*ABOUT THIS EXERCISE*
Scan the records for the line containing "Given: Switch to the 5D chart tab". From there through the last line, write out each line exactly.

[Pixel coordinate grounding data]
----

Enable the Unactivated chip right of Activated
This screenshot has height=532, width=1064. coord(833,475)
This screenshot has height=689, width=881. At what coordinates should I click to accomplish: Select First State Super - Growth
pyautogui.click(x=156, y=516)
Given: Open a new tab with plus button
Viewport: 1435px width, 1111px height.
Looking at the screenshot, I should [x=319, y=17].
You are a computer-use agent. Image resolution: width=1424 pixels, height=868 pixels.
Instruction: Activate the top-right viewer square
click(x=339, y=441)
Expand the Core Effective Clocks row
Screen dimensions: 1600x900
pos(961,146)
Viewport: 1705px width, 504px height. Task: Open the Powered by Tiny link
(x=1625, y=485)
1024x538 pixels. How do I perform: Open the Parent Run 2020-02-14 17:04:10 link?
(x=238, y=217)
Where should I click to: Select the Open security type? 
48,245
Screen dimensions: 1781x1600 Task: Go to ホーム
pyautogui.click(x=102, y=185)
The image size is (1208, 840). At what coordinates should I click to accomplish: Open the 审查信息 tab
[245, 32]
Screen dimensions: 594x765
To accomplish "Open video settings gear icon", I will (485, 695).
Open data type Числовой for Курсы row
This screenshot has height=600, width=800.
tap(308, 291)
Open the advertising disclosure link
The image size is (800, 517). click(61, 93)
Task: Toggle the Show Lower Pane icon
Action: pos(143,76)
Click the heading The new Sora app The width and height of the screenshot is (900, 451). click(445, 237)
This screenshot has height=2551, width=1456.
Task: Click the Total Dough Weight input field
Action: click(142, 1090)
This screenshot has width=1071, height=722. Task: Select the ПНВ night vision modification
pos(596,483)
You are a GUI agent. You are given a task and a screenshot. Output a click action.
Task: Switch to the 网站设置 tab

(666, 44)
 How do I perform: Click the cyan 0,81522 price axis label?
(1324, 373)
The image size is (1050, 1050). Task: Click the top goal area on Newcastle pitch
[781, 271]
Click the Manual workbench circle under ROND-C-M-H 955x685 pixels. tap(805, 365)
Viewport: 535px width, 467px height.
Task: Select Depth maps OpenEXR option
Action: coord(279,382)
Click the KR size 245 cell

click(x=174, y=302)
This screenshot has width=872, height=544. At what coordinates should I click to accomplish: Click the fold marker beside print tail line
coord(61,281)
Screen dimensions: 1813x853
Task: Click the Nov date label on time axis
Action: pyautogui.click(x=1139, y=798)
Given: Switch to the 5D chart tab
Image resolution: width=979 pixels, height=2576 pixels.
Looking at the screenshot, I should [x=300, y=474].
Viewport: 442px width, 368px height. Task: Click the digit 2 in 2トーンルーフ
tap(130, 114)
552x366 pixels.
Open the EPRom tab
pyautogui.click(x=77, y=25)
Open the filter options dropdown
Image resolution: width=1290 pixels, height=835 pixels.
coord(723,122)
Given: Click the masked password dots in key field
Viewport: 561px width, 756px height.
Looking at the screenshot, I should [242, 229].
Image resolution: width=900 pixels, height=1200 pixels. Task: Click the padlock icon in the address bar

----

*ANSWER TO THE PROBLEM*
Given: Switch to the 5D chart tab
Image resolution: width=979 pixels, height=2576 pixels.
Looking at the screenshot, I should [x=300, y=474].
Viewport: 442px width, 368px height. Task: Click the digit 2 in 2トーンルーフ
tap(130, 114)
552x366 pixels.
Open the EPRom tab
pyautogui.click(x=77, y=25)
Open the filter options dropdown
Image resolution: width=1290 pixels, height=835 pixels.
coord(723,122)
Given: Click the masked password dots in key field
Viewport: 561px width, 756px height.
Looking at the screenshot, I should [242, 229].
Image resolution: width=900 pixels, height=1200 pixels. Task: Click the padlock icon in the address bar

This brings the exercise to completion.